• [TASK 1]
Summarize the article on reducing veterinary clinic stress for pets in two sentences.
• [TASK 2]
Extend the article on reducing veterinary clinic stress for pets, starting after its final sentence.

• [DOCUMENT EXCERPT]
###
Reducing Veterinary Clinic Stress for Pets
It’s no secret that most pets would prefer to stay in the comfort of their own home, rather than visit a veterinary clinic. Fortunately, there are a number of things that can help make the visit a little easier, reducing the stress for both pets and the humans who love them.
According to Dr. Dirk Dekens, DVM of Montgomery Village Veterinary Clinic & Dekens Housecall Services (and a member of the panel of experts at Kali’s Wish), the process starts before leaving the house.
“If the owner is nervous, their pet will be too,” Dekens says, recommending that owners practice calming themselves.
“Providing a natural calming supplement to the pet a couple of hours prior to the veterinary visit may take the edge off a bit,” the Calgary, AB based veterinarian adds, citing Rescue Remedy and BioCalm as effective examples.
There is also a responsibility on the clinic to maintain an environment that helps set pets up for a successful experience.
###
• [SOURCE DATA]
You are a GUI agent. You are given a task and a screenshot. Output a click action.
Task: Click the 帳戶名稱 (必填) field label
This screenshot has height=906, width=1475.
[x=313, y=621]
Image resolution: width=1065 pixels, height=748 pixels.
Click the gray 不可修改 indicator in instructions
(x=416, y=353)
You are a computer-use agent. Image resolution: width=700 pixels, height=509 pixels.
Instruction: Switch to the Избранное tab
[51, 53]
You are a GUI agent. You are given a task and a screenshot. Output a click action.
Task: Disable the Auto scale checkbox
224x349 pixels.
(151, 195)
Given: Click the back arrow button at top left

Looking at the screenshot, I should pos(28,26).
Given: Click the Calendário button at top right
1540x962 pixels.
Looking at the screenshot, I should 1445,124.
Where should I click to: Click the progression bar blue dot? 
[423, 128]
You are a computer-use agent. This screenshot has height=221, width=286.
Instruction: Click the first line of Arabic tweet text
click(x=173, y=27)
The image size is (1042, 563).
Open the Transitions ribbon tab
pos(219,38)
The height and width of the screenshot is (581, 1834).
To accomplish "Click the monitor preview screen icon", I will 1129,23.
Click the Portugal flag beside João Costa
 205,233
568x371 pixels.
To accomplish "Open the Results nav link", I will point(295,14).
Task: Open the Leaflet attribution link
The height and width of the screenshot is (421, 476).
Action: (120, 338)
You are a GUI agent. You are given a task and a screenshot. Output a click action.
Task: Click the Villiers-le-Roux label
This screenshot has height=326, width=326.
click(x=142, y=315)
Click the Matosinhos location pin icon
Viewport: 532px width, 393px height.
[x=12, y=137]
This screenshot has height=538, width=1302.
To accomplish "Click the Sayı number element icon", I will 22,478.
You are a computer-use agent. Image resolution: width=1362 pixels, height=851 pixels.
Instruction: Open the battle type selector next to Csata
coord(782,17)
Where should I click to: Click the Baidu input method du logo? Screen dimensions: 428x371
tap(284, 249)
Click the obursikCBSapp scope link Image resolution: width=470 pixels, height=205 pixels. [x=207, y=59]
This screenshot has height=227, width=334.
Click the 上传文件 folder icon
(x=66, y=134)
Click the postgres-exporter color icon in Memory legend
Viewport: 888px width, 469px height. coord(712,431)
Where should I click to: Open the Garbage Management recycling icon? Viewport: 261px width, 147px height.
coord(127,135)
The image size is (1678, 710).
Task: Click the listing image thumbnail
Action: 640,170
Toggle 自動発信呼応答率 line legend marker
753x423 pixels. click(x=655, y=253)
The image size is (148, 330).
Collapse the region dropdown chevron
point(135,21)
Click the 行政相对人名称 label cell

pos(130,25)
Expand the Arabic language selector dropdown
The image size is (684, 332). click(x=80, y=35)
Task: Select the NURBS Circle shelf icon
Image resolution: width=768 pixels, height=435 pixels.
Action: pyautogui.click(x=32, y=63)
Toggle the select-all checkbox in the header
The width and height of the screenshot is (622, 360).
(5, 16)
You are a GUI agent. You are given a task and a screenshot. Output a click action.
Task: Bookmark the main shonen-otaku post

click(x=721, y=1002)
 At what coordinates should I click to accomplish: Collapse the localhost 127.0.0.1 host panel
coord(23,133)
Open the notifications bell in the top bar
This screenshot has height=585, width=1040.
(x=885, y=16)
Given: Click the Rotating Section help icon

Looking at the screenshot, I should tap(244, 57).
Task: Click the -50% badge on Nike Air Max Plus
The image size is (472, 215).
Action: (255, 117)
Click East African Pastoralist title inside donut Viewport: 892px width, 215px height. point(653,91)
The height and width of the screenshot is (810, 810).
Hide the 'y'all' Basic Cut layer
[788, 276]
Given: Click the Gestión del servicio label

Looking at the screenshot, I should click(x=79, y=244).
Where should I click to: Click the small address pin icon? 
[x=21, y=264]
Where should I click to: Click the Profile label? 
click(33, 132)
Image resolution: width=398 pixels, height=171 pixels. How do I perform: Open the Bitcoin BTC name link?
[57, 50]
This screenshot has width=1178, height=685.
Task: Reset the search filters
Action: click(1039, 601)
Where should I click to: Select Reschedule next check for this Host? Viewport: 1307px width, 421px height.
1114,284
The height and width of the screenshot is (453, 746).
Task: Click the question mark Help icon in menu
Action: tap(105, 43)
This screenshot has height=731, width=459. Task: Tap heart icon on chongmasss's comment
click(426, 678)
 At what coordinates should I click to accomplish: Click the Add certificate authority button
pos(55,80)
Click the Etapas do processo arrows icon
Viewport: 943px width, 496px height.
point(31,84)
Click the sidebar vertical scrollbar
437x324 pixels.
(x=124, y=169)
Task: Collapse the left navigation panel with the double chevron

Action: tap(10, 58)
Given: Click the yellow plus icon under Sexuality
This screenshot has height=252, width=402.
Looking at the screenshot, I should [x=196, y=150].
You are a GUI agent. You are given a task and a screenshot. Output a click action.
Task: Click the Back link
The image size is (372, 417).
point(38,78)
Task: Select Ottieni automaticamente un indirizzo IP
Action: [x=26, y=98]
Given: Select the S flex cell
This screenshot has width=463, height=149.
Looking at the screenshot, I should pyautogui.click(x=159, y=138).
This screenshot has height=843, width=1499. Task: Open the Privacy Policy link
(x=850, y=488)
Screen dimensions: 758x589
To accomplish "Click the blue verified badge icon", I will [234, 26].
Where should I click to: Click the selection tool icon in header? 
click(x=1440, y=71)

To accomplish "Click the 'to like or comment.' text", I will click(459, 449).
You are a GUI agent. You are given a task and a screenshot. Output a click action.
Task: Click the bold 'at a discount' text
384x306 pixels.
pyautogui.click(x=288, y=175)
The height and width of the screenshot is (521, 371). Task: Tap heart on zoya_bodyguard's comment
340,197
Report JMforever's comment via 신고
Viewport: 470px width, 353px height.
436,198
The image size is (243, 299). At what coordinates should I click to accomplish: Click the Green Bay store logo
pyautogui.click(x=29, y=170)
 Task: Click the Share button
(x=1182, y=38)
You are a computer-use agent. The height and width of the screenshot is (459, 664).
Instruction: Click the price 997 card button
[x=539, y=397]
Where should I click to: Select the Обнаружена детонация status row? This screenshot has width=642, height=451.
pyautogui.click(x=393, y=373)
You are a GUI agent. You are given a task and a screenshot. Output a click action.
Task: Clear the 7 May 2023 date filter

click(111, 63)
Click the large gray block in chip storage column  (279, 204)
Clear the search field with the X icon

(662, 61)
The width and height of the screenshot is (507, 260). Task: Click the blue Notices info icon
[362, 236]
###
• [ANSWER BOX 1]
Most pets would rather stay home than visit a veterinary clinic, but several measures can make the visit less stressful for both pets and their owners. Dr. Dirk Dekens says the process starts before leaving the house: owners should calm themselves and may give a natural calming supplement such as Rescue Remedy or BioCalm a couple of hours beforehand, while clinics are responsible for maintaining an environment that sets pets up for a successful experience.

• [ANSWER BOX 2]
“It’s important to choose a clinic whose veterinarians and support staff are comfortable around reactive pets, and who have a good understanding of the animal’s body language, calming signals, and will take the time for the animal to settle,” Dekens explains. “No leaning over the animal, no direct eye contact, and a slow, sideways approach are all non-threatening methods that should be employed.”
A scared pet can be dangerous to those trying to transport and treat them, regardless of their good intentions, and “using towels and blankets when handling cats and small dogs may reduce stress for the animal, and keep the owners and staff safe.”
Practice can also make for an easier time, especially with our canine companions: “A good way for dogs to get acquainted is to have the owner visit for a laid back weigh-in on the vet scale, with a nice treat presented every time. It also offers the vet clinic a means to keep track of the animal’s body weight and notice if there are any issues that need to be addressed.”
For a broader picture, Dekens turns to his support team – all pet owners themselves – to reveal their suggestions:
Louise Bush, Office Manager:
- Front desk staff that come out and greet the pet part of the way and on their terms.
Offer minimal (if any) waiting room time by showing stressed pets into the exam room as quickly as possible.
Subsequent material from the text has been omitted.